Legislators and policymakers have put payments to Medicare Advantage (MA) plans under the microscope, and new analysis highlights why.
Researchers at the University of Southern (USC) California Schaeffer Center for Health Policy and Economics estimate that overpayments in MA could top $75 billion in 2023, or 20%. They say that this makes plain the "urgent need for reform" to the program.
The report found that people who switched from traditional Medicare to MA had lower spending compared to those with the similar health risks who stayed in fee-for-service. About 16.9 million beneficiaries who made the switch between 2006 and 2019 had risk scores that were notably below average, and plans are paid based on that average.
In 2020, plans were overpaid by 14.4% based on this "favorable selection," the researchers said.
“The current Medicare Advantage payment structure results in overpayments markedly higher than previously understood,” said Paul Ginsburg, Ph.D., senior fellow at the USC Schaeffer Center, in a press release. “Our analysis highlights how Medicare Advantage currently operates and the need to reform how the plans are paid.”
Risk adjustment in MA has been a key topic in the health policy sphere of late following the finalization of the hotly anticipated risk adjustment data validation (RADV) rule earlier this year. The Centers for Medicare & Medicaid Services ultimately elected to phase in changes beginning in 2024.
The agency also chose not to backdate RADV audit changes beyond 2018, so insurers caught a break on several year's worth of audits. However, the industry has hinted at a campaign to have the regulatory changes fully eliminated.
The USC researchers said that a key factor to consider is the rapid growth of MA over the past several years. Following the 2023 annual enrollment period, the program covers about 50% of Medicare eligible lives.
Because enrollment in MA continues to grow, basing benchmarks for payments on spending in fee-for-service is "increasingly problematic."
The researchers suggest two paths for reform.

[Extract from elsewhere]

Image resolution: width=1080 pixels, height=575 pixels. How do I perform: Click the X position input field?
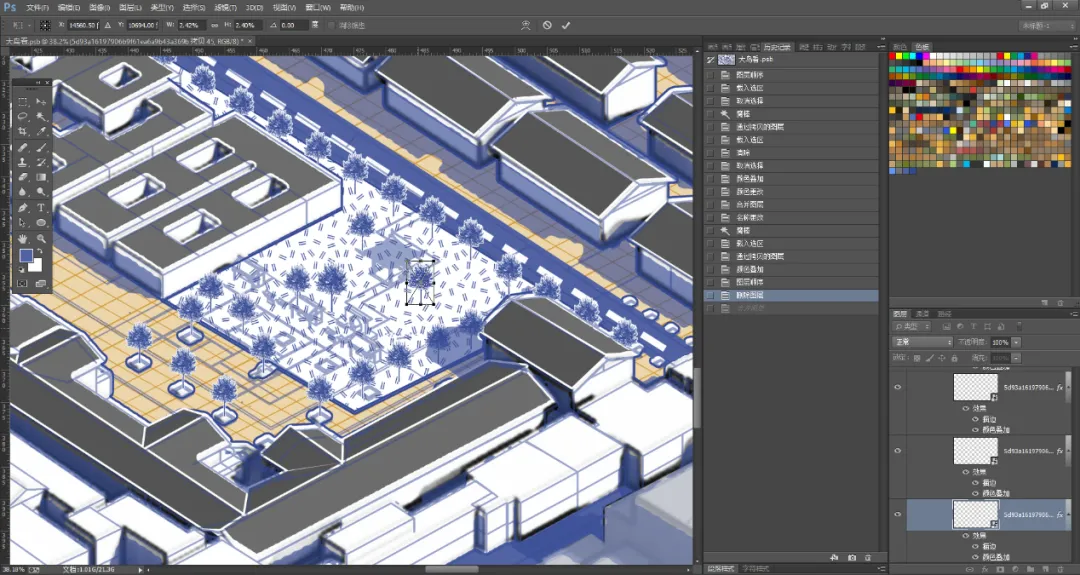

In one, current links to average spending in fee-for-service could be overhauled, perhaps by implementing new data reporting requirements for MA plans that improve accuracy, completeness and comparability of data to better align it with data from traditional Medicare.
Or, regulators could fully abandon the current model and instead institute competitive bidding for MA, which would deploy market forces to determine what MA plans are paid.
“The skewed distribution of expenditures and the consistent trend of beneficiaries with below-average spending choosing Medicare Advantage plans have significant financial implications and are adding to the fiscal strain on the Medicare system,” said Steven Lieberman, a nonresident senior fellow at the USC Schaeffer Center, in the release.